In the past decades, special attention has been paid to the effects of immune-modulating drugs (IMD) in MS patients. In our study, at the first visit, 96% of clinical cases showed clinical disease activity with magnetic resonance activity present in half of the cases (47%). At this time, a line of immunomodulatory and immunosuppressive drug therapy was initiated in almost a third cohort of patients. When considering the progression dynamics of the disease, we did not notice a statistically significant between groups of patients with and without drug therapy in the period from the beginning of therapy to 20–25 years. The obtained results do not give grounds for conclusions about the effectiveness of IMD since the compared groups of treated and untreated patients in our study were not homogeneous in terms of incidence, clinical, and radiological activity.

Several previous studies describing the natural course of multiple sclerosis have found a certain percentage of patients treated with immunosuppressive or immunomodulatory drugs [6, 39]. Both studies excluded a significant effect of the applied treatment on the assessed parameters, since the time of its application was too short, or there was no effect on the increase in disability. In the Polish cohort of RRMS patients, there was no influence of treatment with IMDs on the time to reach 4 and 6 points on the EDSS scale [17]. In this context, our study can also be viewed as an analysis of the natural history of multiple sclerosis in a cohort of Latvian patients.

An interesting fact, however, was the presence of a difference in ∆EDSS at the margin of statistical significance (p = 0.06), between these groups after a period of approximately 5–9 years after the start of therapy.
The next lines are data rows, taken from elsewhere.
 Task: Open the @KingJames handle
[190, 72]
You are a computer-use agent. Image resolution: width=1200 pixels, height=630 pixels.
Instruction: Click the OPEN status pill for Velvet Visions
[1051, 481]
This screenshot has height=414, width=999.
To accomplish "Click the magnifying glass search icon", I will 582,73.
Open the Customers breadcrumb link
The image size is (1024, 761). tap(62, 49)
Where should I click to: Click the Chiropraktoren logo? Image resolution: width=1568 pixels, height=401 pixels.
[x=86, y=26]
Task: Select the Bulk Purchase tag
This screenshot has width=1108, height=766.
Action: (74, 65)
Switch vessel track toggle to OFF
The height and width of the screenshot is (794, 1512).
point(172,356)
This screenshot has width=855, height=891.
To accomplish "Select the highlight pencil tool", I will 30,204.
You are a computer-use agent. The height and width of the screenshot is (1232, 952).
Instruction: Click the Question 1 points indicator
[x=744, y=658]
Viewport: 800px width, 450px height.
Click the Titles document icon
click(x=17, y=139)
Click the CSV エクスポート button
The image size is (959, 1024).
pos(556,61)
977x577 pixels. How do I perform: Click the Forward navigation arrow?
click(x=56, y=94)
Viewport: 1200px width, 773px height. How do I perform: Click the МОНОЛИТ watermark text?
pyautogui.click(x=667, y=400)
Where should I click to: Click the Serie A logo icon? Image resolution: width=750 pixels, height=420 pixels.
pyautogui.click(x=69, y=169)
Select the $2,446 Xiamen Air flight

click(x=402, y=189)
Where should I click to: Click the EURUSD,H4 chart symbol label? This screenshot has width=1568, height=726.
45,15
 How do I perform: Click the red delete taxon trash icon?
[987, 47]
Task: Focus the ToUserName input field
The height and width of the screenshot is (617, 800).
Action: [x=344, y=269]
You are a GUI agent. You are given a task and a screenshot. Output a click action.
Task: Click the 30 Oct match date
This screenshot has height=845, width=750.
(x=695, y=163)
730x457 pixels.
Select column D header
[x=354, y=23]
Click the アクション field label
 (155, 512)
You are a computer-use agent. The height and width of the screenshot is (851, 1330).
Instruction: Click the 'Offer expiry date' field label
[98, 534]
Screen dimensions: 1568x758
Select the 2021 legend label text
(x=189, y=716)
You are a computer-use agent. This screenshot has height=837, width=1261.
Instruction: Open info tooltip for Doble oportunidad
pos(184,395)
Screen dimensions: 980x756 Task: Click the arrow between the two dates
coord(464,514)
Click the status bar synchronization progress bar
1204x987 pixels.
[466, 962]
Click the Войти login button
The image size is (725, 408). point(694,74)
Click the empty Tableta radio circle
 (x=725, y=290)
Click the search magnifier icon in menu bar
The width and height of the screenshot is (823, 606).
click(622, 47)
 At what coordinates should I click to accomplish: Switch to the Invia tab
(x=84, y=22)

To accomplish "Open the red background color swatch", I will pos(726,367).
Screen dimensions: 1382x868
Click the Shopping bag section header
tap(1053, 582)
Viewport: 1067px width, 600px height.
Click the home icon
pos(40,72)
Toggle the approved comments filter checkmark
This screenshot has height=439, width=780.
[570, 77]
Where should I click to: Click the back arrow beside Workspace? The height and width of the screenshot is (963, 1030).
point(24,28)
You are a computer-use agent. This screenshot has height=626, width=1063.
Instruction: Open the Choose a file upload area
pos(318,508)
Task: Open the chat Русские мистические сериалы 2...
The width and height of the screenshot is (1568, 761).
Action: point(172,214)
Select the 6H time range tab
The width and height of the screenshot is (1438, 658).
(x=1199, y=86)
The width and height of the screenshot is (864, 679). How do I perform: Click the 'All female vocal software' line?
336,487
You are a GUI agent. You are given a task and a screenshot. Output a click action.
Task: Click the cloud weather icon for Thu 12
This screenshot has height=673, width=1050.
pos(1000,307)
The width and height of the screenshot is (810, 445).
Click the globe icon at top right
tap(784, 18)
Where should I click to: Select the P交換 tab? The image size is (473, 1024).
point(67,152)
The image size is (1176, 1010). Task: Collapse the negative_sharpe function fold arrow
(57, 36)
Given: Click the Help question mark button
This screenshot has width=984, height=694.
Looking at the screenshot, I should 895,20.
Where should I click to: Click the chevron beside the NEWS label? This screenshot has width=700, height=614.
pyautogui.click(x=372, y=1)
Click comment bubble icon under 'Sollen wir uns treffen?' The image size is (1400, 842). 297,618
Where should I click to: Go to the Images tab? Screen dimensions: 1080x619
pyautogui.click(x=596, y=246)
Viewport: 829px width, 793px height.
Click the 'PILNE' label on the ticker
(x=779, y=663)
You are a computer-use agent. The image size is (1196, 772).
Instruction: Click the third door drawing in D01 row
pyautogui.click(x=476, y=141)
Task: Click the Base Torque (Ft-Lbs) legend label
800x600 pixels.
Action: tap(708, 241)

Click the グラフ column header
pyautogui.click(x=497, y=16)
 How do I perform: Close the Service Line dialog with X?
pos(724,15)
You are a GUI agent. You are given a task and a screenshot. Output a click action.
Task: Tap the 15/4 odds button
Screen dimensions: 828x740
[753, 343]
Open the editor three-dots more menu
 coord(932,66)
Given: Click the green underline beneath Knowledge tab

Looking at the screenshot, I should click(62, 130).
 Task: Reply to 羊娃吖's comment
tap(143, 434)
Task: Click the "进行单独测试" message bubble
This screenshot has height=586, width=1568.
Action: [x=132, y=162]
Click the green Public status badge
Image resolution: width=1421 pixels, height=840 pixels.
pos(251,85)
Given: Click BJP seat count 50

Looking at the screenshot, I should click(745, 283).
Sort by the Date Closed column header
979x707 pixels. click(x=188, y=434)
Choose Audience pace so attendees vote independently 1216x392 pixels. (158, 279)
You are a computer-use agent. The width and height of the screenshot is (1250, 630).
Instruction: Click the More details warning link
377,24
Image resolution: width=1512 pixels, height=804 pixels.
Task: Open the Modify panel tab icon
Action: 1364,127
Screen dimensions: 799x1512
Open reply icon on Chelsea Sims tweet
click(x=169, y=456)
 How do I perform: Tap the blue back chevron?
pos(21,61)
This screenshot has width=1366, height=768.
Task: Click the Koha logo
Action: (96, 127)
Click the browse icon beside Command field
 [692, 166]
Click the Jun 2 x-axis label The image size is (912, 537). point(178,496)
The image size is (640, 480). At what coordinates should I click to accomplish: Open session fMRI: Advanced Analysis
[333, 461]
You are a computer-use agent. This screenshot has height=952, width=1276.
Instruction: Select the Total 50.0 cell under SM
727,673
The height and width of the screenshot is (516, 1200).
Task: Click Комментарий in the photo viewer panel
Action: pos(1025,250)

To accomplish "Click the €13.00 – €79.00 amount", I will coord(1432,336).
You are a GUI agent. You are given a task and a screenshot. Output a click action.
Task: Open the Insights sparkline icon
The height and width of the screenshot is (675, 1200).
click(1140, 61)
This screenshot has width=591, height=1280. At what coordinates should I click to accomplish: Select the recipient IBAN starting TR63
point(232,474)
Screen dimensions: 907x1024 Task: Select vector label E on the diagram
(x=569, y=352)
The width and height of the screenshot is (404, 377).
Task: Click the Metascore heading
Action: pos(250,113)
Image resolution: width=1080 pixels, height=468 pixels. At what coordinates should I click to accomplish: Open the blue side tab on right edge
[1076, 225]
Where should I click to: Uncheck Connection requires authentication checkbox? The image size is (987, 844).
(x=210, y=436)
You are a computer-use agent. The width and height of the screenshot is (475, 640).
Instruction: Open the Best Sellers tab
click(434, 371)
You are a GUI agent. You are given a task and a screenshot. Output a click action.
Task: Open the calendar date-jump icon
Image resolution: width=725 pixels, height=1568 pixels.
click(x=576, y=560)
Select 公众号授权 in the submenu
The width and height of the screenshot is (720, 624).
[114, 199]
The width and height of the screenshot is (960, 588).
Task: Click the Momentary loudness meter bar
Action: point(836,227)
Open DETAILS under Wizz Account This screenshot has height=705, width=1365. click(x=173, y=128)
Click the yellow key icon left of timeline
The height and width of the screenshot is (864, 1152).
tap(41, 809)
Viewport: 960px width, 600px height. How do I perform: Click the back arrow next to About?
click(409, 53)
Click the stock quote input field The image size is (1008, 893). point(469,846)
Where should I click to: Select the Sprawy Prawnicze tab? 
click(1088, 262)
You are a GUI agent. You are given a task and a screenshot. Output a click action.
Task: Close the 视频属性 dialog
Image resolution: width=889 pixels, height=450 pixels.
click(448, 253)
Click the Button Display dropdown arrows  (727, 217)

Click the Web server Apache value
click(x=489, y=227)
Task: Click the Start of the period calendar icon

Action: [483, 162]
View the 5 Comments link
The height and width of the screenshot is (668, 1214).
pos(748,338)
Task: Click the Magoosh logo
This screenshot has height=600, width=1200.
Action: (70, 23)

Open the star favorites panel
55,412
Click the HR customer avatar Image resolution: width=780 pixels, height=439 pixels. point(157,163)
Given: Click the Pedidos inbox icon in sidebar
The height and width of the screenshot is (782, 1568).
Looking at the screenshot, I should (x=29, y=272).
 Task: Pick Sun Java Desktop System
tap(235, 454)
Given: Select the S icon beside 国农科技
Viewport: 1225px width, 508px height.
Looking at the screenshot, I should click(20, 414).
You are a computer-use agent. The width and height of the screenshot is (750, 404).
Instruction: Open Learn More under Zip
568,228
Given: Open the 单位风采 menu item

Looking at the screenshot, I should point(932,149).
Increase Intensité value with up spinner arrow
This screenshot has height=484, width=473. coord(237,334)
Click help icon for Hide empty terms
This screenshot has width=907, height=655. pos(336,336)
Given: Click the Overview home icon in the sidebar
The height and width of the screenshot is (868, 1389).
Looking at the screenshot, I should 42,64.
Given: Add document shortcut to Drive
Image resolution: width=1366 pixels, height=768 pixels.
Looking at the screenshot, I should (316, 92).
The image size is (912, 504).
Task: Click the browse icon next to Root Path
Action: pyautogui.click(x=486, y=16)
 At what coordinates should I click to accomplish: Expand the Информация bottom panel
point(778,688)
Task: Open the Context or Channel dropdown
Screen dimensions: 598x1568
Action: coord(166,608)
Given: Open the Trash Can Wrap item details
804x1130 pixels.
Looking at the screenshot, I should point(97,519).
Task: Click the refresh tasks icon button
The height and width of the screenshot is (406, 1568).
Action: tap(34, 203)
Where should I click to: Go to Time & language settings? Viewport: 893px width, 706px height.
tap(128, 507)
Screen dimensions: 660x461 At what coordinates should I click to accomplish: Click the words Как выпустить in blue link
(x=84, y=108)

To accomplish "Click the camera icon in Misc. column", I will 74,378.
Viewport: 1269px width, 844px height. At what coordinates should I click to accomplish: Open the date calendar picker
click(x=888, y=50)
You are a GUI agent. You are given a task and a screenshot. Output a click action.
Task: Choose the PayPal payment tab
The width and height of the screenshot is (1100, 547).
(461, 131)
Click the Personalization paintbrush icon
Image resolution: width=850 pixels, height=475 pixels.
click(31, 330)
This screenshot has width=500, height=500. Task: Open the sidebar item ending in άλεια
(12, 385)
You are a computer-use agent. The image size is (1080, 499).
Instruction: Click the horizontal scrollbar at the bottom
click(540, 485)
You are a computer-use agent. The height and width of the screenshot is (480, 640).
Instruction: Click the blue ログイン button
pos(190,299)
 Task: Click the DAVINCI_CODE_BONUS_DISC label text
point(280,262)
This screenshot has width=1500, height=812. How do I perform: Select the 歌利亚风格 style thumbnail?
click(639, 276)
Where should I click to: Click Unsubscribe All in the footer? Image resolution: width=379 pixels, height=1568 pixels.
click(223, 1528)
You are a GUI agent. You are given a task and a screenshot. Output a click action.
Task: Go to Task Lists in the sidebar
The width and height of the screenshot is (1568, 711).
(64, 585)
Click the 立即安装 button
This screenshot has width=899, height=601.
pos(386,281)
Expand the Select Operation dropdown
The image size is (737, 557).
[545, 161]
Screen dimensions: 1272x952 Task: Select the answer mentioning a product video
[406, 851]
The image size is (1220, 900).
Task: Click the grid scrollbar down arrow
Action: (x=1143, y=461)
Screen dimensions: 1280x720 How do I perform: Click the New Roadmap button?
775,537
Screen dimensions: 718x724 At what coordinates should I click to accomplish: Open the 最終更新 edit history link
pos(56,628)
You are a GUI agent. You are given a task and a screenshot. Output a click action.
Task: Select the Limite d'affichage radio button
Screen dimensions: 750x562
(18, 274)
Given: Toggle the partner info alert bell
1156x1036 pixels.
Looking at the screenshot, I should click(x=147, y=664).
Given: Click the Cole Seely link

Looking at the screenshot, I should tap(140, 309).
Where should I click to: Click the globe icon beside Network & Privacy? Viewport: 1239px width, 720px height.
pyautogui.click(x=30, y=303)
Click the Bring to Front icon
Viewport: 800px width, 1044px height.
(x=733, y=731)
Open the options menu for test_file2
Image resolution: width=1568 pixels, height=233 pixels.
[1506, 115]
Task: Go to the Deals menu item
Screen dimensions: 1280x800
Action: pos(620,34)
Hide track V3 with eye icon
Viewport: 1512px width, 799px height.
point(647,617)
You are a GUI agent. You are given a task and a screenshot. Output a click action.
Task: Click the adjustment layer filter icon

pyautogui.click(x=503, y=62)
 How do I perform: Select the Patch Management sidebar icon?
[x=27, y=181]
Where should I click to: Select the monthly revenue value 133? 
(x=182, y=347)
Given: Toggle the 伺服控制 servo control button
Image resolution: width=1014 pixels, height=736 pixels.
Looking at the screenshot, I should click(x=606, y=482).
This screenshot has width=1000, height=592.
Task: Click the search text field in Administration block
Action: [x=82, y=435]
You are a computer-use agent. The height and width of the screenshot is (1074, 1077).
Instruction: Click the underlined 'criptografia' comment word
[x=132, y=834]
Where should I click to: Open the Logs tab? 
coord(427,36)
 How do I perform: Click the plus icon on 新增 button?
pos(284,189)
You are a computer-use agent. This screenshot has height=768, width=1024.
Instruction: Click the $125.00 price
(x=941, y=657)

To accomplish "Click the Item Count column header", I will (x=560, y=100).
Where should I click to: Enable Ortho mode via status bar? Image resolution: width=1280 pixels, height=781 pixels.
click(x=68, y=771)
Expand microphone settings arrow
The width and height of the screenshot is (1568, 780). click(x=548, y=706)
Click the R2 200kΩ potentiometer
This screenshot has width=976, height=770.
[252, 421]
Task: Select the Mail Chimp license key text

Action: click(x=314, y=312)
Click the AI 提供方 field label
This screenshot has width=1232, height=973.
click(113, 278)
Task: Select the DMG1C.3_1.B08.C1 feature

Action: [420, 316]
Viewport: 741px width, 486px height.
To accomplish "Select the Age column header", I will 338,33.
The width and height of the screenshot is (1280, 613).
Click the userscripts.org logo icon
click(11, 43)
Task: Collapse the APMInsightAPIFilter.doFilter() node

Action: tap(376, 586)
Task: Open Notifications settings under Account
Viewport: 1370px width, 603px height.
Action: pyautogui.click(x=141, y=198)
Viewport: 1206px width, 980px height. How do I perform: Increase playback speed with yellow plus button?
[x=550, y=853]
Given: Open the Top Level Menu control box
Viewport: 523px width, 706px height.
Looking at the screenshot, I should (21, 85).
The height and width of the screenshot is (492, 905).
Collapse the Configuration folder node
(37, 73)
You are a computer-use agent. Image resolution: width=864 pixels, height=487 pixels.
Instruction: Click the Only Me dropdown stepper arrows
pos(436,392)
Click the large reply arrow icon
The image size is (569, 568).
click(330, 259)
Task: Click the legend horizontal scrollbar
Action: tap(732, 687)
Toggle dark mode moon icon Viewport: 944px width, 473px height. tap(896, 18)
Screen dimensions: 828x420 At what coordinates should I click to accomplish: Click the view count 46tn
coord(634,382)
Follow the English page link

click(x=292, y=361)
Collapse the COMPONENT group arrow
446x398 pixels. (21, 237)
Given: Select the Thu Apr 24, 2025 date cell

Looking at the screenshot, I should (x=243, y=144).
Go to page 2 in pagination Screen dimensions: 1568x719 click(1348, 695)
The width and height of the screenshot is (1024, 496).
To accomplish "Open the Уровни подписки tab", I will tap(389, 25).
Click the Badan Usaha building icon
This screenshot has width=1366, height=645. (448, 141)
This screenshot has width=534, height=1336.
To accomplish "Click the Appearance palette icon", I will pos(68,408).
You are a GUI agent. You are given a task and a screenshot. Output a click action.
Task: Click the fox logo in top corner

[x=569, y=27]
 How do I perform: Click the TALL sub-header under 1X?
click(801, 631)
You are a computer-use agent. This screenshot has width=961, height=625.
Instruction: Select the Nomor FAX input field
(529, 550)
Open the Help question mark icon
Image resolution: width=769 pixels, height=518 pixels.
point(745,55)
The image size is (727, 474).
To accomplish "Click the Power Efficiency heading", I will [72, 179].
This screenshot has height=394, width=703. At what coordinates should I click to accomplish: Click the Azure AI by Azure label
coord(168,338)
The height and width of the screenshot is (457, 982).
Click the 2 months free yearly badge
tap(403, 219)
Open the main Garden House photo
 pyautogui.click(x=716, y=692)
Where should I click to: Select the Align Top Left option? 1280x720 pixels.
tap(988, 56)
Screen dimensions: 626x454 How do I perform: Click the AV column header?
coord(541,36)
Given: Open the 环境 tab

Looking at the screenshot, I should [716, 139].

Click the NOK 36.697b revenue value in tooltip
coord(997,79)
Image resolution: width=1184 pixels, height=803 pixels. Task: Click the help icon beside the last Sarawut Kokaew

In addition, in the cases of all periods among visits (except V3 > V4), ∆EDSS was on average higher in patients with special drug therapy than in patients without it. This situation in the Latvian population can be explained by a certain difference in the degree of disease progression at the first visit, as well as the presence of resistance to treatment in certain patients: if patients develop resistance to the drug or have persistent disease activity despite treatment, their disease may progress with greater speed.

Our results emphasize the importance of early clinical MS parameters in determining the clinical disease variant and the time to conversion from RRMS to SPMS as well as predicting the rate of disability accrual in patients. In the age of general availability of disease-modifying therapy, their analysis is of particular importance for identifying patients requiring more aggressive treatment, as well as for a selection of proper treatment. In the present study, data on the long-term outcomes of disability in patients with MS in the Latvian population remain overwhelmingly consistent with the results obtained in other regions of the world.

The main limitation of this study was its retrospective nature. Another limitation could be the ratio of patients receiving IMDs, (about 32% in the first visit, as mentioned above), and the choice of therapy by the treating physician (non-randomized study).

Despite the limitations of our sample, this study draws its strength from the fact that it suggests the demographic and medical characteristics of people with MS in Latvia. He offers a unique insight into gender differences in how multiple sclerosis manifests itself. These results may help to assess the prevalence and demographic characteristics of MS in the Baltic region and thus, are expected to stimulate additional research that may help us confirm, understand, and better explain the current findings and their implications for the treatment of multiple sclerosis.

Conclusions

This project is a multiple sclerosis study providing baseline information on more than 18% of patients from a disease cohort in Latvia (Baltic region) and offering useful information on differences between men and women in the presentation of the disease. Further prospective studies are needed.

In our study cohort of 288 MS patients, gender distribution, age of disease onset, nature of first symptoms, and the distribution of clinical types of the disease were consistent with the globally accepted pattern for the multiple sclerosis course.